AI has a CSAM problem
LAION-5B is a massive image dataset companies like Stable Diffusion use to train their image generation models. This week, Stanford researchers found over one thousand images in the dataset were instances of child sexual abuse material (CSAM).
Between the lines:
The relative percentage of CSAM images is small - there are over five billion images in the entire dataset.
Even so, the dataset has been taken down "out of an abundance of caution" - as it's unclear whether distributing the dataset as a whole might constitute distributing illegal materials.
But this will be an ongoing problem for companies who train models scraped on public internet content - there is far too much CSAM on platforms like Facebook and Twitter, despite attempts to moderate it.
Elsewhere in problematic AI content:
Twitter is showing ads for apps that use AI to "undress" women in photos, while TikTok and Meta are blocking search terms related to said "nudify" apps.
Etsy, despite its anti-porn policy, has merchants selling AI-generated porn, including deepfaked images of dozens of celebrities.
And Facebook is currently flooded with AI-generated images that are poor imitations of genuine artists' work.
A peek at Apple's AI strategy
Apple recently released a new paper that could suggest how the company is thinking about AI. In a nutshell: LLMs optimized to run with far less memory (e.g., on an iPhone).
Why it matters:
Apple has remained out of the spotlight with AI this year - although the company has done plenty of work with machine learning, it has conspicuously avoided any splashy "AI" announcements.
Earlier (unconfirmed) reports suggest that the company is working on LLM-based projects internally, with mixed messaging on how far along those projects are.
That said, the company is uniquely positioned to launch a privacy-first, smartphone-native AI assistant - unlike Microsoft or Google, it has extensive expertise in both hardware and chip manufacturing.
Elsewhere in the FAANG free-for-all:
Microsoft Copilot can now compose songs, including lyrics and voices, via a new integration with AI music app Suno.
Google plans to limit election-related searches that Bard responds to starting in 2024, in preparation for elections worldwide.
And OpenAI has suspended ByteDance (the parent company of TikTok) after reporting that ByteDace used ChatGPT's API to develop its own LLM, dubbed "Project Seed."
People are worried about AI job loss
An ongoing theme this year has been the fear of job loss due to AI. It's clear that the workplace will be majorly impacted - the big questions are to what extent and how quickly.
By the numbers:
A recent survey from ResumeBuilder indicates that 37% of business leaders used AI to replace workers in 2023 - though most big brands haven't yet created any AI-specific roles.

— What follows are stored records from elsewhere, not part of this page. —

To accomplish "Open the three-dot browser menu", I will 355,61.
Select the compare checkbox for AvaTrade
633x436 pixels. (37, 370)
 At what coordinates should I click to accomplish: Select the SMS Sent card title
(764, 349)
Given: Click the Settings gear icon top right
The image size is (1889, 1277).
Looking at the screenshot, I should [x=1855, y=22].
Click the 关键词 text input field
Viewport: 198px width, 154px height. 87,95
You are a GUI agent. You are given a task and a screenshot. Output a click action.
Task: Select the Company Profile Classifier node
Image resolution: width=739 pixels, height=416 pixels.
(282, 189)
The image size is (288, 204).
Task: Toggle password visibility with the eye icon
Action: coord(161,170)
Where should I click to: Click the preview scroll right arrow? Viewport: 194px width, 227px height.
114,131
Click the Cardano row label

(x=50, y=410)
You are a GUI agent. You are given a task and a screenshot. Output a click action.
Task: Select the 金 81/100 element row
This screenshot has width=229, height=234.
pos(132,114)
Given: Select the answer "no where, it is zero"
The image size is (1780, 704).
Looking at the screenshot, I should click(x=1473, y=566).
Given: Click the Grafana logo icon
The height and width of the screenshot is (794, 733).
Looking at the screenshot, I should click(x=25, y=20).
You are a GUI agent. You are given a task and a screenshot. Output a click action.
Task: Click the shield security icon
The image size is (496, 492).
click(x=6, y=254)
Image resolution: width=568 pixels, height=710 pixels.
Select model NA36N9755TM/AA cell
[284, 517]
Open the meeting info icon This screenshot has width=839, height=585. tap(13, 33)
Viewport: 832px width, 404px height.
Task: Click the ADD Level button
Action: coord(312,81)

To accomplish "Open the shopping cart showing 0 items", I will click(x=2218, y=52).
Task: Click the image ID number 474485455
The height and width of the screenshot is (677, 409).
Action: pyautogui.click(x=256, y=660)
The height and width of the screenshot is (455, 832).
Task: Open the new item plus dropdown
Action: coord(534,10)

Some firms, like Deloitte, are trying to avoid over-hiring in the first place by using AI to automate repetitive tasks (and ideally avoid mass layoffs down the line).
Meanwhile, according to Asana's "State of AI at Work" report, 36% of employees use AI weekly, and 29% of their work is replaceable by AI.
Elsewhere in AI anxiety:
OpenAI updated its safety guidelines for AI, saying that the board can hold back a new model's release even against objects from leadership (including the CEO).
Amazon's AI-generated product review summaries can sometimes misrepresent products or exaggerate negative feedback, hurting sales.
And Rite Aid has been banned from using facial recognition systems for five years as part of a settlement with the FTC.
Things happen
Only three states have enacted laws concerning deepfakes in political campaigns. Bill Gates: "AI is about to supercharge innovation." Creators and porn stars alike turn to AI doppelgangers to keep fans entertained. South Korea's AI industry wants to compete with US giants. Midjourney v6 starts rolling out. UK Supreme Court rules AI can't be a "patent inventor." OpenAI's publishing deals are a hedge against a future walled-garden internet. New AI beats humans in a marble-rolling Labyrinth game. AI fake news is creating a "misinformation superspreader." Anthropic adds expanded legal protections to its API. Details on Stability AI's Membership program. How RAND Corporation helped craft Biden's AI EO. CeruleanAI is helping save coral reefs. ChatGPT conversations can now be archived. Nvidia CEO: "We bet the farm on AI and no one knew it." AI is owned by Big Tech. Interviews with Andrew Bosworth, Andrew Ng, and Fei-Fei Li.
My prediction for 2024 is that we'll see a proliferation of smaller language (and vision) models and active research into efficient attention mechanisms or alternatives. We've already seen the latter progress this year.